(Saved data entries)
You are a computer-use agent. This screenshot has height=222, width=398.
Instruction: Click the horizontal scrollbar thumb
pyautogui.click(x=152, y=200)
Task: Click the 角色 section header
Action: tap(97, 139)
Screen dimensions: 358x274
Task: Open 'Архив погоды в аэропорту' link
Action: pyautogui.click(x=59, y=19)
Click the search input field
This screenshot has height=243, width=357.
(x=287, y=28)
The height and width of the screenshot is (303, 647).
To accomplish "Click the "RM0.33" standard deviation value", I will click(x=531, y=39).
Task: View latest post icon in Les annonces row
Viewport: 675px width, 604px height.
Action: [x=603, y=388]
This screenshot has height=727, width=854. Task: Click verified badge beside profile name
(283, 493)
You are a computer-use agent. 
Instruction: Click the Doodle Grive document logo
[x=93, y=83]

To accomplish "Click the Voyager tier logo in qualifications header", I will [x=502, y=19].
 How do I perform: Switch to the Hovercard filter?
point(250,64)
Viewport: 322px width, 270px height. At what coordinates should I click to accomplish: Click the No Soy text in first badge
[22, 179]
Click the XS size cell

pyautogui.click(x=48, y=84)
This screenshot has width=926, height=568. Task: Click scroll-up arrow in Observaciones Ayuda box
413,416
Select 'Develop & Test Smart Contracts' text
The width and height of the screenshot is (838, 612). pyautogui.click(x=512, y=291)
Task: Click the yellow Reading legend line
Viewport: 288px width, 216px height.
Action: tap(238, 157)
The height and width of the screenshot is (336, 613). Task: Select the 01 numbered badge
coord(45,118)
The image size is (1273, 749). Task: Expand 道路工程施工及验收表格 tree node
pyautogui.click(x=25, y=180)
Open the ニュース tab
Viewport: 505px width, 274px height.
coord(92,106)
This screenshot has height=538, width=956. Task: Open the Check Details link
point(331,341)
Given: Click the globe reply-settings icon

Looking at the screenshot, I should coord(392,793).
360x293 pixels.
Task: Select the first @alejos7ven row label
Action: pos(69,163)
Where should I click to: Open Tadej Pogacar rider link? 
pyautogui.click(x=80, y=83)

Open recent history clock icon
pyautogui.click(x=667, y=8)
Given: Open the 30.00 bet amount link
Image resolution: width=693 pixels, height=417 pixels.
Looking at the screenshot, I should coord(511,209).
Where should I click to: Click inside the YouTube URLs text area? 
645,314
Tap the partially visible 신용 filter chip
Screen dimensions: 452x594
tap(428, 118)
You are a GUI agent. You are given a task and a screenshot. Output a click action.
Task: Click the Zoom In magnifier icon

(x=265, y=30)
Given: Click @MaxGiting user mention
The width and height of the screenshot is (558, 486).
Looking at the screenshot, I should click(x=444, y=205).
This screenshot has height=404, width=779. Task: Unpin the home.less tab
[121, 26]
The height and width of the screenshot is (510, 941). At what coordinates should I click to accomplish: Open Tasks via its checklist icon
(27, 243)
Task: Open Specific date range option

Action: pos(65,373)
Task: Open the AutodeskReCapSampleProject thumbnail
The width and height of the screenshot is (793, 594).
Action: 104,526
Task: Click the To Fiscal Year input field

> Exercise
Exactly the lines from the one containing "The width and height of the screenshot is (558, 486)." through the end of the records should be reproduced, and no others.

> Result of this exercise
The width and height of the screenshot is (558, 486).
Looking at the screenshot, I should click(x=444, y=205).
This screenshot has height=404, width=779. Task: Unpin the home.less tab
[121, 26]
The height and width of the screenshot is (510, 941). At what coordinates should I click to accomplish: Open Tasks via its checklist icon
(27, 243)
Task: Open Specific date range option

Action: pos(65,373)
Task: Open the AutodeskReCapSampleProject thumbnail
The width and height of the screenshot is (793, 594).
Action: 104,526
Task: Click the To Fiscal Year input field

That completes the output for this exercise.